Dataset entries:
══════════════════════════════

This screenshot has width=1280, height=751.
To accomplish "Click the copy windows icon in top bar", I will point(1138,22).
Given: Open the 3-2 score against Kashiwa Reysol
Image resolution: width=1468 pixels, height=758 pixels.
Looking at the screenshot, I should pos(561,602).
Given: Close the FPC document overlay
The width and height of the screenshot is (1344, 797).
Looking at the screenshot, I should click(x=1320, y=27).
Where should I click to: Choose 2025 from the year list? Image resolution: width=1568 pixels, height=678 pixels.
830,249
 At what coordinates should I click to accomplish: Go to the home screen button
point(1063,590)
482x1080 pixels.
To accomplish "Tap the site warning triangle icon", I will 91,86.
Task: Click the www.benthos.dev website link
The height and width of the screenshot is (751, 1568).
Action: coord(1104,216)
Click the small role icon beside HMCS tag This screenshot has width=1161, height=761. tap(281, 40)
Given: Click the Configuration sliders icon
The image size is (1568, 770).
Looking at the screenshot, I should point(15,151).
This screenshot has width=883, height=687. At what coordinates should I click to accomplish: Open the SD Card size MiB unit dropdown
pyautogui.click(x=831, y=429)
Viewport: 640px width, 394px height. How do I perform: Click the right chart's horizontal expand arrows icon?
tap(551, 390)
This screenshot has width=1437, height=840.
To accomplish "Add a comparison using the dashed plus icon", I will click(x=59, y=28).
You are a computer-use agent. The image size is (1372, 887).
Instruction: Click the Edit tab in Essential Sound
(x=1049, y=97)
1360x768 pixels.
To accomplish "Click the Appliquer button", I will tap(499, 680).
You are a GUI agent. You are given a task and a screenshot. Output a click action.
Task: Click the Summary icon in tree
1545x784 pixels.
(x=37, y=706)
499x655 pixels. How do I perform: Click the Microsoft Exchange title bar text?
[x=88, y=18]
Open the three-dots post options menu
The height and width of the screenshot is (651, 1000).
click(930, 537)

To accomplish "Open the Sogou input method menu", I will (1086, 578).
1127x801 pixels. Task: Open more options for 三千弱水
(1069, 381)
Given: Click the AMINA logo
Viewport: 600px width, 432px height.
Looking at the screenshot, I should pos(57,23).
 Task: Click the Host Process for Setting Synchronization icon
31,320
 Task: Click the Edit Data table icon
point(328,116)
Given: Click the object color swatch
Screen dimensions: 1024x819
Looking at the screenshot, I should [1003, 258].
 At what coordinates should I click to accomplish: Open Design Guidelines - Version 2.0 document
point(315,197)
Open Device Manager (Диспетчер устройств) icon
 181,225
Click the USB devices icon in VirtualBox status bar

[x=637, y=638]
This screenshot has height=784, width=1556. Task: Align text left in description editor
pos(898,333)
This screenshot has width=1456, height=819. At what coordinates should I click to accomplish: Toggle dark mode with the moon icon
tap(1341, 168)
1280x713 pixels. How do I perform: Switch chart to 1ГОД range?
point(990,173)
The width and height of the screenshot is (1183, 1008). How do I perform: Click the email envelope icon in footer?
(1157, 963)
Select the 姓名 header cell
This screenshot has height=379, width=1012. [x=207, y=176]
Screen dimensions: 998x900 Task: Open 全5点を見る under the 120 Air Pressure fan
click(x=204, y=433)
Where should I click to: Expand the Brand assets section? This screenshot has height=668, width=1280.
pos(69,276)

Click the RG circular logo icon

══════════════════════════════

What is being asked → Scan the data above for the string "agent" and copy each line where it appears.

Worked solution →
You are a computer-use agent. The image size is (1372, 887).
You are a GUI agent. You are given a task and a screenshot. Output a click action.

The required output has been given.